A proibição da compra de soja cultivada em áreas desmatadas da Amazônia voltou a valer nesta segunda-feira (25), após uma decisão da Justiça Federal em Brasília que derrubou a suspensão imposta pelo Conselho Administrativo de Defesa Econômica (Cade) uma semana antes. A medida atendeu a um pedido liminar da Associação Brasileira das Indústrias de Óleos Vegetais (Abiove), que questionou aspectos técnicos e jurídicos na decisão do Cade por meio de um mandado de segurança. A juíza Adverci Rates Mendes de Abreu, da 20ª Vara Federal do Distrito Federal, destacou a ausência de pareceres do Ministério Público Federal (MPF), da Advocacia-Geral da União (AGU) e do Ministério do Meio Ambiente, além da falta de debate colegiado no conselho.
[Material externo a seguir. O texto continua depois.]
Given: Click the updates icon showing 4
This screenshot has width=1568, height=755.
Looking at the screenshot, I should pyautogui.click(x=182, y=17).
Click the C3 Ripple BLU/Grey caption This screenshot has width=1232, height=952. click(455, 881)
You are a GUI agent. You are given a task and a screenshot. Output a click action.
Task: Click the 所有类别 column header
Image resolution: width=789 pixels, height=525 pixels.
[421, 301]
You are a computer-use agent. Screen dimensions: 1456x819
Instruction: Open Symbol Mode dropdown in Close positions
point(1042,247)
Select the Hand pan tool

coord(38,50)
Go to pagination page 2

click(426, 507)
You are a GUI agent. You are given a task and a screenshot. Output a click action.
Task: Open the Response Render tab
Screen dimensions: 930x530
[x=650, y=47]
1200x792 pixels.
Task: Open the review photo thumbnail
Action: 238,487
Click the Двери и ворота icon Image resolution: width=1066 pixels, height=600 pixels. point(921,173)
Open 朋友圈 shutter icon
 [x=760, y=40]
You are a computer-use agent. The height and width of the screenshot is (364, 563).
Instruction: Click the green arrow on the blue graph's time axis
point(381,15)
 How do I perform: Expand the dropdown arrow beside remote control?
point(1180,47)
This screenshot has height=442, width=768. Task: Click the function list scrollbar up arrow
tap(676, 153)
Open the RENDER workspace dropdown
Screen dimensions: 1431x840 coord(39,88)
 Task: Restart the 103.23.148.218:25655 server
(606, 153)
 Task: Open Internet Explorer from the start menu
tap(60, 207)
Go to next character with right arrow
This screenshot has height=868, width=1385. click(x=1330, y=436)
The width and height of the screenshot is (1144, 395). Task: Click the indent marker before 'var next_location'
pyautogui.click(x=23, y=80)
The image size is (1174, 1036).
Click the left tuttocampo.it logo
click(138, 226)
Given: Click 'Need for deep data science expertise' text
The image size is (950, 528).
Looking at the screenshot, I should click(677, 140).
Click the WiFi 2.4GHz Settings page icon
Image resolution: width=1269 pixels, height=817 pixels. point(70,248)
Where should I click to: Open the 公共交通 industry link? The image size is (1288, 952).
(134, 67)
A Moratória da Soja, em vigor desde 2006, é reconhecida como um instrumento para o desenvolvimento sustentável, e sua suspensão monocrática foi considerada desproporcional e prematura pela magistrada, que enfatizou a necessidade de avaliar argumentos técnicos apresentados. Cristiane Mazzetti, coordenadora de Florestas do Greenpeace Brasil, comemorou a decisão como um “respiro” provisório contra ataques à moratória, alertando para riscos de incentivar desmatamentos e prejudicar acordos ambientais. Ela ressaltou que o Cade deve considerar as consequências para metas de desmatamento zero ao julgar o recurso definitivo da Abiove.
Nos últimos anos, o Greenpeace Brasil tem alertado sobre tentativas de enfraquecer a moratória por setores do agronegócio e políticos, incluindo leis em estados como Mato Grosso, Rondônia e Maranhão que restringem benefícios a empresas com compromissos ambientais voluntários mais rigorosos. A investigação do Cade apura se o acordo configura prática anticompetitiva, mas Mazzetti advertiu que o desmonte da moratória poderia impulsionar o desmatamento na Amazônia, aproximando a floresta de um ponto de não retorno e afetando serviços ambientais como as chuvas, o que prejudicaria até os próprios agricultores.